3dp Posted April 2, 2009 Share Posted April 2, 2009 10 years ago i went with renderdrive in the time i used it it was sensible as back then there was nothing to touch them for speed 1 4u box had the potenial to raytrace at speeds undreamed of back then it was the cost of several MR lics on p2 300hz proc and 1g ram - think of the constant upgrade costs - over the years i added more renderdrives and each time double speed etc - for me that worked if i'm buying now i'll buy the node - it's small - maybe too small for the amount of kit in there i've got a 1 u server and i stopped using it as it was too damn noisy with the fans on my experience is seperate boxes can/will have issues and drop out of network fail break and generally let you down when you really need them then again you'll be able to build ssome beige boxes with probably more horse power for less and shave on non critical components but you need space and networking swings/arrows/apples/oranges Link to comment Share on other sites More sharing options...
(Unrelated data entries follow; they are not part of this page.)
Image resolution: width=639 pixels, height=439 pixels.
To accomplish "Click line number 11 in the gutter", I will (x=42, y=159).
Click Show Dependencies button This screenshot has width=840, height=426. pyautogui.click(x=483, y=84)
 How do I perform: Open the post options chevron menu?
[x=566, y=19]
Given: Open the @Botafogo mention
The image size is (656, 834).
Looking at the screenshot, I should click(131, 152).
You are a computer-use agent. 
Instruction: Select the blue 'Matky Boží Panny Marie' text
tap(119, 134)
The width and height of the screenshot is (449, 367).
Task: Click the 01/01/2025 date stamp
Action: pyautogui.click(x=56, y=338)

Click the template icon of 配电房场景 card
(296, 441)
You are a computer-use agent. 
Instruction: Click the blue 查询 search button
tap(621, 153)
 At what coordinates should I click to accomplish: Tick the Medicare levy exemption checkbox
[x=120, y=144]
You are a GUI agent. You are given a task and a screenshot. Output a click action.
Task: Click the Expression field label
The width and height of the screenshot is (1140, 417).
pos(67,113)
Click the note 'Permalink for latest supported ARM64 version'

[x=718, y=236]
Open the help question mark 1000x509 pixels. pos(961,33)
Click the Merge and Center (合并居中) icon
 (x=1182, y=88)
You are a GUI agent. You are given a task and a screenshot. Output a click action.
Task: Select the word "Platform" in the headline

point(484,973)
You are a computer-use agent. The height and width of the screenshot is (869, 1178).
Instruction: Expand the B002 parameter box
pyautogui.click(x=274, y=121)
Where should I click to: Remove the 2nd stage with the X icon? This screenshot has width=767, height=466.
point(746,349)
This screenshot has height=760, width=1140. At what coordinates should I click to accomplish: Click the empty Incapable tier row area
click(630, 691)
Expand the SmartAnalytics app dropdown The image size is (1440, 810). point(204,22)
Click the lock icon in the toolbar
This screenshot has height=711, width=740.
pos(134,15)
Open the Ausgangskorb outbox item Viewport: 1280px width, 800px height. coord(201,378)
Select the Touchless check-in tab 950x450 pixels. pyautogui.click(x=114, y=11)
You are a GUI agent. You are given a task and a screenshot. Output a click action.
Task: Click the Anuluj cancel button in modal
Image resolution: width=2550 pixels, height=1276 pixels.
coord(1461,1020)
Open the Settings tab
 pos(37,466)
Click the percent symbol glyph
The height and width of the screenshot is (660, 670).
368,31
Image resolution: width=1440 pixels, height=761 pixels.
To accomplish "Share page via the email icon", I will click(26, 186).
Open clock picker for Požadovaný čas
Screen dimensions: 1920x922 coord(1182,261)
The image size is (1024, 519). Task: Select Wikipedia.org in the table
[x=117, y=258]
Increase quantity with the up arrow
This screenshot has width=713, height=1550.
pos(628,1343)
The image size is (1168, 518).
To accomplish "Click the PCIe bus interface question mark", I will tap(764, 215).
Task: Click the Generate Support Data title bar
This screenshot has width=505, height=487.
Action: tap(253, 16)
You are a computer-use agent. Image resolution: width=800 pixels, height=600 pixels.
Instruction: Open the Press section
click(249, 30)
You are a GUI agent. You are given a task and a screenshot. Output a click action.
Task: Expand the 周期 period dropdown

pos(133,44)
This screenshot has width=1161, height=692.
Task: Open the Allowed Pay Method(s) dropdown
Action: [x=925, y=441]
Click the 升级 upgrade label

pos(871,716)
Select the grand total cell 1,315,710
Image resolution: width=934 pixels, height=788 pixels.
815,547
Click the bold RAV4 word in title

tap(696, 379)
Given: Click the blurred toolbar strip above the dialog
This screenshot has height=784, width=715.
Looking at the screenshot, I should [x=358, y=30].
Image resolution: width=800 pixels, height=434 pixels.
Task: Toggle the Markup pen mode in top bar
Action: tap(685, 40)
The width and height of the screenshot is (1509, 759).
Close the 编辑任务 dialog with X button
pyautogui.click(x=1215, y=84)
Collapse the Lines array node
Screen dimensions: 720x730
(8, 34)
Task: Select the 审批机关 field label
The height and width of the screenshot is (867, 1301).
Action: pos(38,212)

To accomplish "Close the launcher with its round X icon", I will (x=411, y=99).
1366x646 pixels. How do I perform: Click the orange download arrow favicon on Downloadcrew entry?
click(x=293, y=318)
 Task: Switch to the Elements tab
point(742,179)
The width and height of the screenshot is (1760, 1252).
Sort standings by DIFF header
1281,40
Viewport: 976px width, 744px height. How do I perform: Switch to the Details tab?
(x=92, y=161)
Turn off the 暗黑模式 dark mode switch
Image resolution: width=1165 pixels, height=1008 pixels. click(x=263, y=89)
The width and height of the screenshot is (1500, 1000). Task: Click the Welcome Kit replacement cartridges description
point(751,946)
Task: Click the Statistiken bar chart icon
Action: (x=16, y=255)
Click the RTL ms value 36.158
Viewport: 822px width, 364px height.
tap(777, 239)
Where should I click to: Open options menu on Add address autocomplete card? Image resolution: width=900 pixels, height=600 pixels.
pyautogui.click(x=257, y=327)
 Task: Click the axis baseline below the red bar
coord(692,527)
moshenko Posted April 2, 2009 Share Posted April 2, 2009 Hi all. I'm looking for advice on weather to tell my manager to go ahead with purchasing a 2U rack mountable render node or invest in a render farm for our 6 members. Any experienced advice is most welcome... The system you've quoted *is* a render farm (albeit a small one), so I'm not sure what your alternate solution is. My advice for purchasing a farm is: - Define a budget - without a budget you'll wallow around in system configuration hell wondering if you could get 2% more power for x more dollars/pounds; - Purchase the fewest number of systems with the greatest amount of processing power that your budget will allow - fewer systems means less ongoing maintenance, fewer licenses and less overall headaches. Don't get sucked into thinking that 100 cheap boxes will be better than 10 expensive ones. You may get slightly more processing power but you will be overcome with maintenance and configuration issues; - Purchase systems with great hardware support - with fewer systems you will want to know that if something goes wrong it will be fixed right away; - Get the right system for your operating environment - rackmount units are LOUD and are intended to be in enclosed rooms with separate air conditioning units. If sound is an issue it would be best to look at quiet workstation systems (I have some Dells that are virtually silent) and configure them for processing/RAM only; - Don't consider proprietary hardware solutions unless a) you already use them/are familiar with them, or b) you are ready to reinvent your workflow and commit to a long-term, single-use investment. With a standard farm you can always switch software and be ready to go, but with a proprietary system (a la RenderDrive) you are stuck. The quote you listed only includes a single Xeon processor per node. You should have it re-quoted with the extra processor to really be able to decide if it's economical (it seems silly to order a system like that with half the available processing power). Good luck - Link to comment Share on other sites More sharing options...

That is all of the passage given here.